For many of us with ADHD or other forms of neurodivergence—especially those diagnosed later in life—these two stories fight for control of our nervous system. We spend years swinging between them - trying to accept ourselves while quietly punishing ourselves for not being further along.
And in that swing, we confuse relief with growth.
The Mirage of Pure Validation
I spent years mistaking being understood for being free.
When someone finally saw me clearly, it felt like oxygen. After decades of being misread, mislabelled, and misunderstood, validation wasn’t a luxury—it was survival.
But here’s what I learned - when validation becomes the only way you know you exist, it stops being nourishment and starts being sedation.

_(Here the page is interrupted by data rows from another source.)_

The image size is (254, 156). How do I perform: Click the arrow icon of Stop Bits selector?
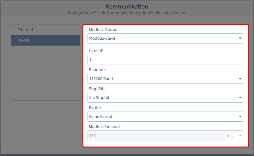point(240,98)
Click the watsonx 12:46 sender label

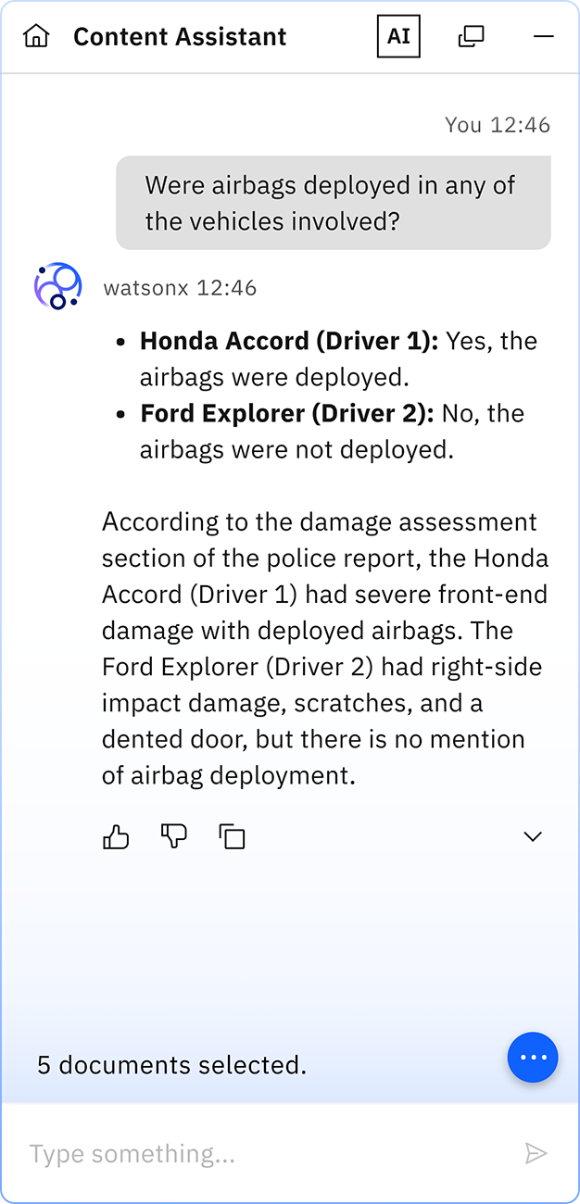180,288
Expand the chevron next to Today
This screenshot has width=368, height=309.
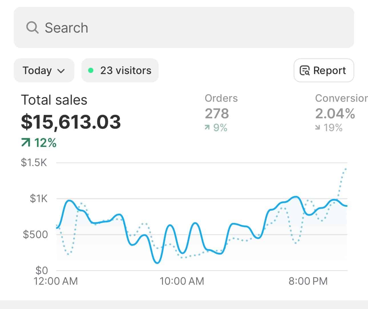pos(61,71)
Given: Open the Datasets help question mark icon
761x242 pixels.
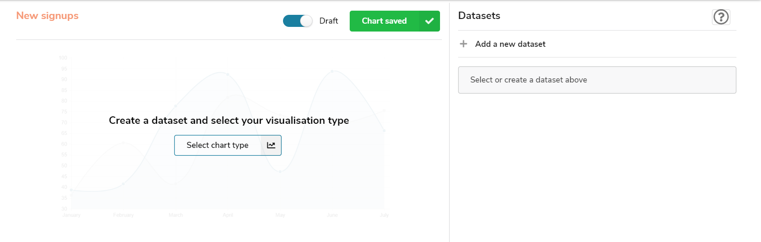Looking at the screenshot, I should 721,17.
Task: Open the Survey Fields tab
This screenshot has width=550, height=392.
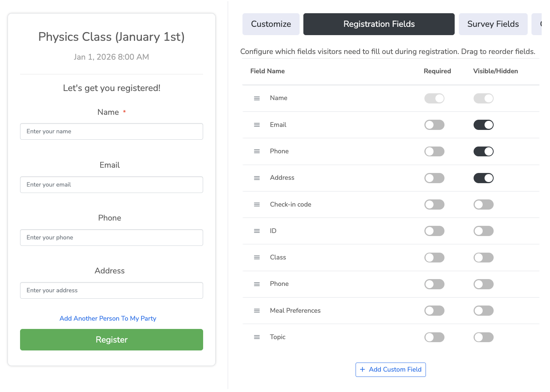Action: 493,24
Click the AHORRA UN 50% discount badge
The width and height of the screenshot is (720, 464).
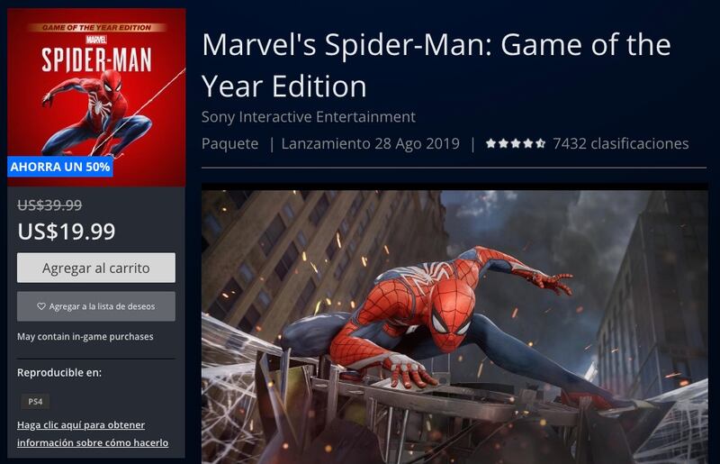point(60,167)
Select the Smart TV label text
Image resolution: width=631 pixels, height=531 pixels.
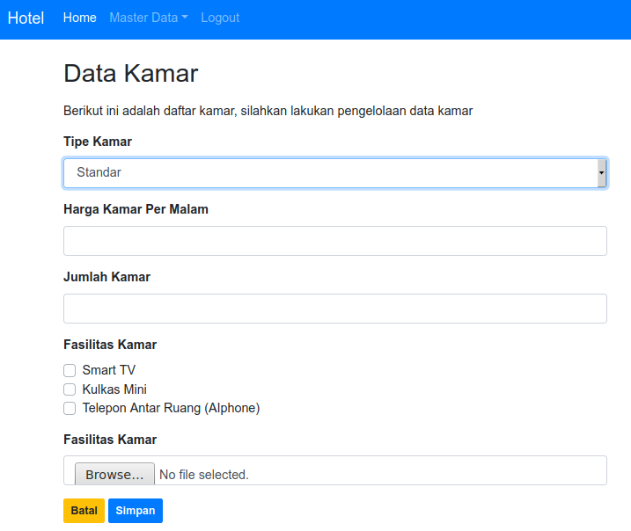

You start performing your truth instead of living it.
You start needing other people’s mirrors just to remember your own shape.
From a psychodynamic lens, this is a mirroring deficit turned feedback addiction.
The external reflection becomes a substitute for internal stability—and dependency hides inside relief.
Acceptance Without Adaptation Is Self-Abandonment
The neurodiversity movement has given us language, compassion, and belonging. It’s helped many of us unlearn shame.
But compassion without motion quietly becomes stagnation.
When we stop at “you’re not broken,” we risk freezing the story right before the turning point.
Acceptance that doesn’t evolve becomes resignation.
It soothes the wound but never rebuilds the muscle.
Self-acceptance should liberate energy, not sedate it. It should be the ground you push off from—not the chair you collapse into.
Growth Without Shame
Adaptation isn’t about becoming neurotypical—it’s about designing a life that fits the brain you have.
But to do that, we have to hold two truths at once:
We are not broken.
We are still responsible for how we move through the world.
Those aren’t contradictions. They’re coordinates.
This kind of responsibility isn’t punitive, it’s creative. It’s the slow, deliberate construction of systems that make our best days repeatable, and our worst days survivable.
You don’t build routines to prove your worth; you build them to protect your energy.
You don’t strive for productivity; you strive for predictability of compassion.
Validation as a Starting Line
Validation isn’t the finish line; it’s the breath before movement.
It’s what makes growth possible, but only if we know when to stop inhaling and start building.
Ask yourself:
When does validation feel grounding, and when does it start to dull my edge?
Do I use being understood as a reason to stay still?
What would self-validation look like if I treated it as a practice, not a personality trait?
The goal is not to need nothing from others.
The goal is to turn what you receive from them into fuel instead of dependence.
The Work
If you’ve lived most of your life trying to earn belonging, the idea of self-validation may feel almost alien.
That’s okay. You don’t have to master it—you only have to start practicing it.
Begin with these anchors:
Notice when validation calms you, and when it sedates you.
Name one small adaptation that supports your real life—not your ideal one.
Speak to yourself as you would to someone you’re proud of, not someone you’re trying to fix.
You’re not broken. But you’re not done.
And that’s not a threat - it’s an invitation.
The work isn’t to change who you are. It’s to become someone you can rely on.